It is but a few years ago that the people of New England, claimed to be the most civilized of human beings, invented all kinds of machinery for the reformation of mankind and the fabrication of cotton goods, organized Peace Societies, insisted that the millennium was at hand, and manifested such extreme aversion to the taking of human life that they were in favor of abolishing capital punishment for the greatest crimes. The Mexican war was an abomination in their nostrils. Their papers recorded with horror all the atrocities, real and imaginary, committed by American soldiers in Mexico. Their bards waxed witty and satirical over the cruel nonsense of war. What a run the following doggerel of a Yankee poet had in New England in those days:

‘ "The war candidate's a dreadful smart man,
He's been on all sides that gives place or pelf,
But consistency still was a part of his plan,
He's been true to one party, and that is himself.

"This old fellow he goes for the war,
He don't rally principle more'n an old cud;
What did God make us rational greeters for
But glory and gunpowder, plunder and blood?

"We were gittin' on nicely up here to our village,
With old-fashioned ideas of what's right and what ain't;
We thought that the Gospel went agin' war and pillage,
And that epaulette wan't the best mark of a saint.

"The side of our country must alters be took,
And the war man, you know, he is our country,
And the angel who writes all our sins in a book
Puts the debit to him, and to us the per contry.

"Parson Wilbur he calls all these arguments lies--
Says they're nothing on airth but just fee-fawfum,
And that all this big talk of our destinies
Is half on it ignorance and t'other half rum.

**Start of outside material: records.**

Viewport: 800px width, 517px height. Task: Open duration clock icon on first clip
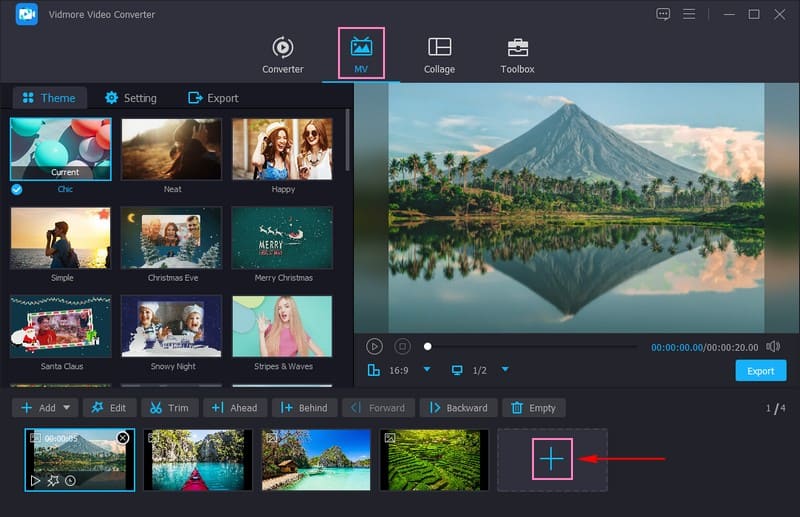point(70,481)
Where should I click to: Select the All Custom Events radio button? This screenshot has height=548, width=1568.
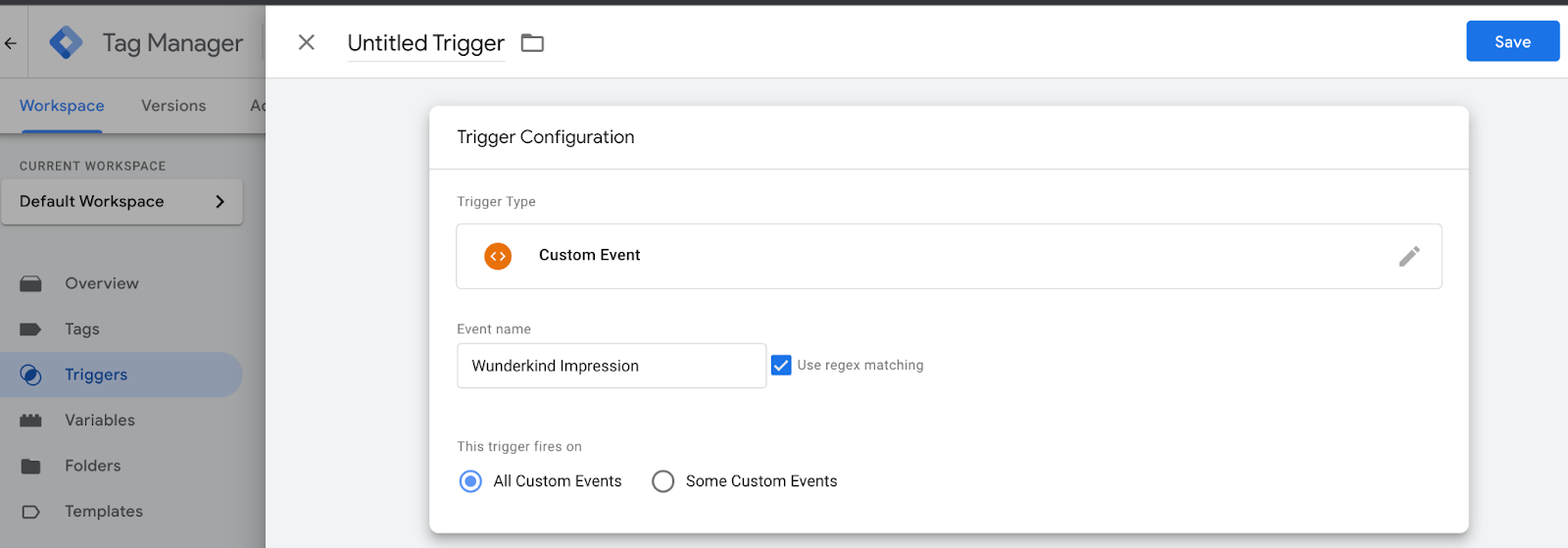pos(470,481)
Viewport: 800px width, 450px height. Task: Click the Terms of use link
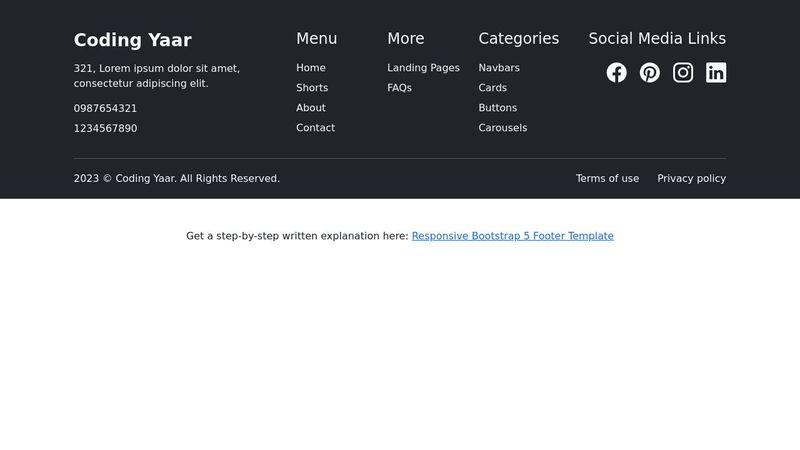pos(607,179)
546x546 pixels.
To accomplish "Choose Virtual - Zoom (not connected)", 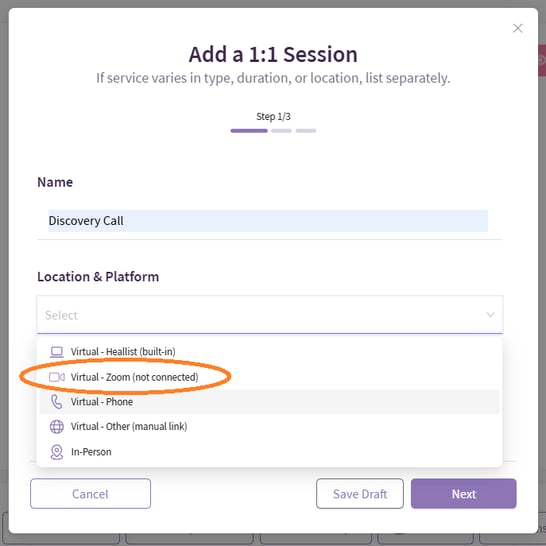I will point(270,377).
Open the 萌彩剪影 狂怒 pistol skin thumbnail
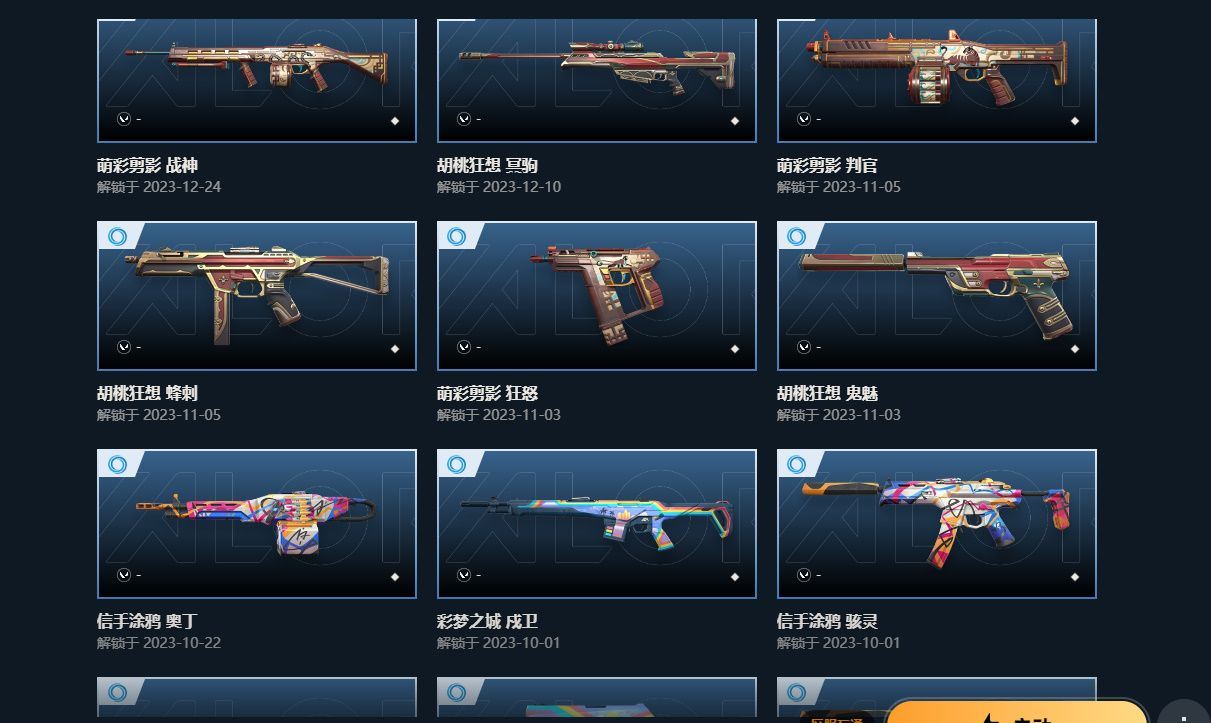The width and height of the screenshot is (1211, 723). [597, 296]
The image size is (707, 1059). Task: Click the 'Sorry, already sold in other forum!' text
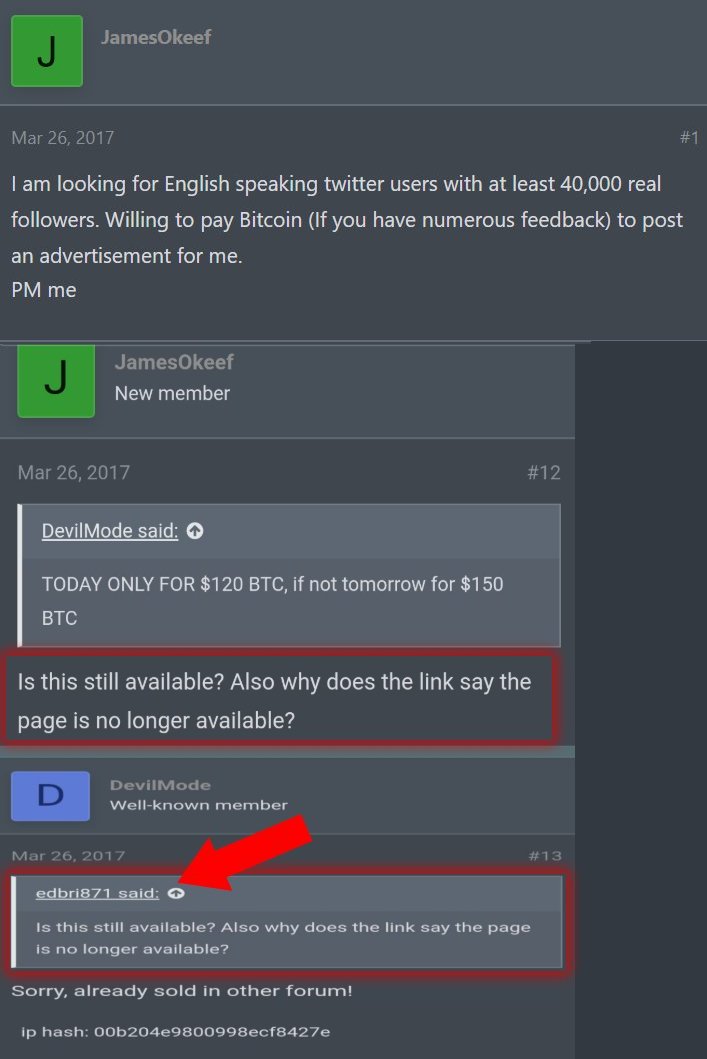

"Parson Wilbur says he never heard in his life
That the Apostles rigged up in swaller-tail coats
And marched round in front of a drum and a fife,
To git some on 'em office and some on 'em votes.

"Well, it's a mercy we've got folks to tell us
The rights and the wrongs of these matters, I vow;
That we've got country lawyers and other smart fellers,
To drive the world's team when it gets in a slough."

Now, who on "airth" would have dreamed, after that, that "Parson Wilbur" would have "rigged himself up in a swallow-tail coat and marched round in front of a fife and a drum?" Who would have imagined that the very people who sneered at the idea of "always taking the side of our country," who saw so clearly the difference between a country and its President, and were so disgusted with war and pillage, glory and gunpowder, plunder and blood, could, in the lapse of a few years, make such a revelation as Massachusetts has made of herself in this contest?

We conclude that all the civilization which railroads, steamboats, marble fronts, commerce, common schools and manufactures can put upon human nature is but the phosphorescent sparkle of the sea over unstable and treacherous depths, filled with slimy and voracious monsters. It is the growth of vines and olives upon the outside of an inextinguishable volcano. The eruptions may cease for a time, but the infernal fires within can never be put out by any human agency, and will ever and anon pour forth blazing streams of desolation, and shut out the stars with the smoke of the bottomless pit.